Marco de la Rosa, country head for the Philippines at Kearney, said their latest study on the most attractive jobs reveals that about 50,000 to 100,000 occupations are being netted off in the next three or four years.

A lot of them, he cited, are going to be in retail, back office, finance, and telecommunications industries.

“So the important thing here is how to get to that next level of skills so that the value add is incrementally higher,” he told reporters in a briefing in Taguig City on Tuesday.

On the other side of the coin, however, he reiterated that “there’s a similar number of new jobs that are being created coming up as well.” These include designers, sustainability specialists, and any position that touches on Artificial Intelligence (AI) and Machine Learning (ML).

“Apart from the new roles is the evolution of the current roles that we have,” he added, referring to various existing professions like in the ever-booming business process outsourcing industry that will continue to stay. “But it’s going to be quite different and requires a certain set of skills.”

While there is an expectation that 100,000 jobs that are at risk of wipeout soon may be made up for by new roles of a similar number, Dela Rosa warned, that it’s not “going to work so smoothly.”

“There’s going to be some frictions, and we’ve seen that in other markets as well. So, we, as a nation, have to be prepared for that period of transition as we go from one type of jobs to another,” the executive said.

As a catch-up, the country needs to “fix the leaky bucket” in terms of these types of attractive professions, according to him.

Based on their research on the top sought-after jobs, particularly in the digital space, Philippine wages are about a 10th of the developed countries and about a third of its neighboring countries like Vietnam and Malaysia.

“So if you can imagine, if you’ve got highly-skilled individuals here with the right set of skills, where do you go? You go outside the Philippines. We need to fix that. We’ve got the talent here to retain. We need to make sure people can come back here,” he pointed out, pointing to the salary increase as a first move.

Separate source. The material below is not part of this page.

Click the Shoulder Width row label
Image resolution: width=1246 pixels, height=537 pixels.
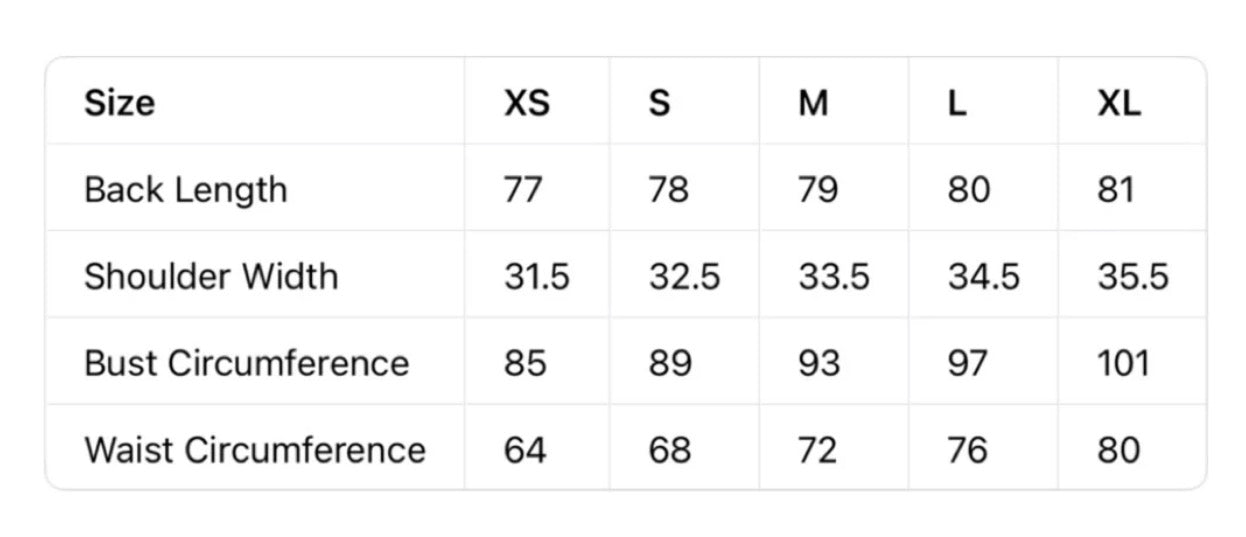[211, 276]
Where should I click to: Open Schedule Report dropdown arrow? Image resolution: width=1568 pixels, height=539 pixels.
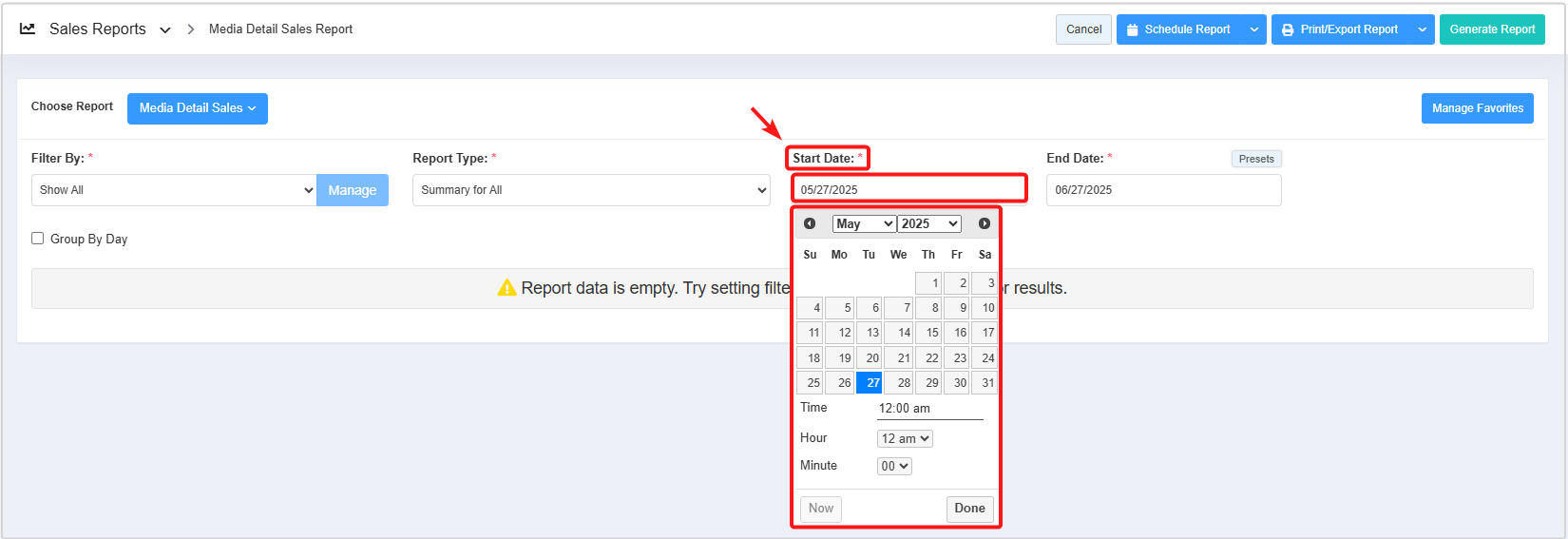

De la Rosa added the re-skilling of the labor sector that corporations ought to invest in. When it comes to education, he suggested the urgency is to now set up a “world for the future” by developing the digital skills of students—as young as primary schoolers—that are really going to matter in a cognitive AI, digital world.

What’s more, critical thinking, complex problem-solving, intellectual curiosity, basic reading comprehension, and customer centricity are also the skills that still matter in the coming years, he noted. “How [we are embedding] that as part of the curriculum for kids or engage and continue to develop the people that are already in the workforce are going to be important,” he said.

Equally significant, for him, is the government’s role of creating an ecosystem that enables such propositions to happen.

“Because these things cost money, so how do we actually encourage, incentivize enterprises to do this because this is what’s right, and what’s best for the country,” he stressed.